Es ist einigermaßen problematisch, bei jungen, noch in der Ausbildung befindlichen Sängern Wertungen vorzunehmen, vielleicht sogar überhaupt Namen zu nennen. Sagen wir also einmal so: alle Akteure in der Haydn-Oper können sich hören lassen und sind darüber hinaus famose, lustvolle Darsteller. Dennoch seien Hervorhebungen erlaubt. Da wären die reizende Soubrette Anna Christin Sayn (mit ihrem speziellen Jungmädchen-Timbre bei der Nerina überzeugend besetzt), die mezzo- und ausdrucksstarke Sissi Qi Wang als Celia und nicht zuletzt der in jeder Hinsicht präsente Michael Terada als giovannesker Conte Perrucchetto.
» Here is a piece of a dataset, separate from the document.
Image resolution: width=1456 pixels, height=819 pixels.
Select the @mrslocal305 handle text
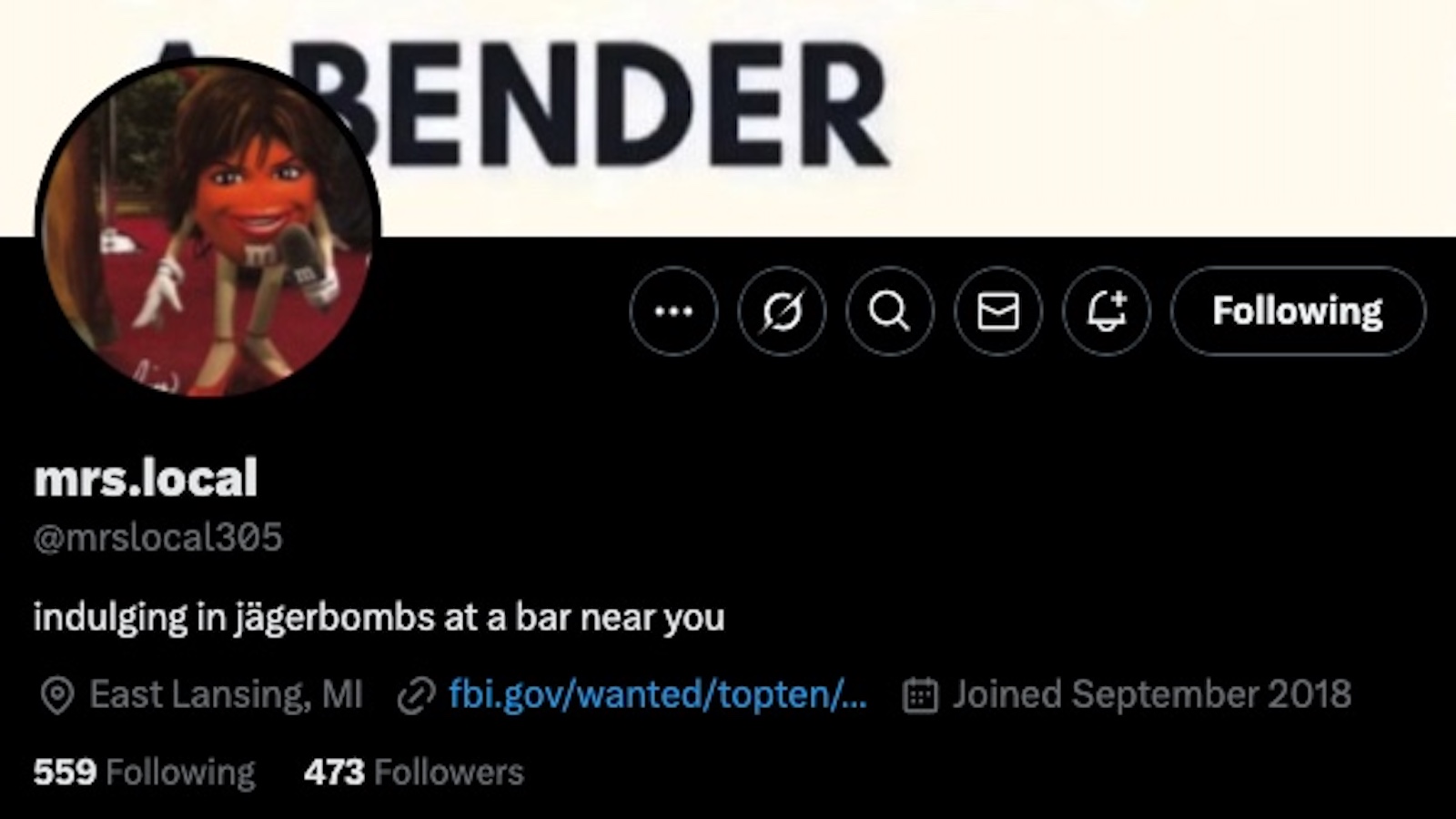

Höchst Erfreuliches kommt aber auch von Milena Knauß, Jiyuan Qiu und Chanho Lee.

Das Theater Aachen war bei der Premiere dicht gefüllt (vermutlich viele Familienmitglieder und Freunde der Sänger) und es wurde heftig applaudiert. Wahrscheinlich verlaufen die nächsten drei Vorstellungen etwas temperierter. Aber der Erfolg des Unternehmens ist eindeutig.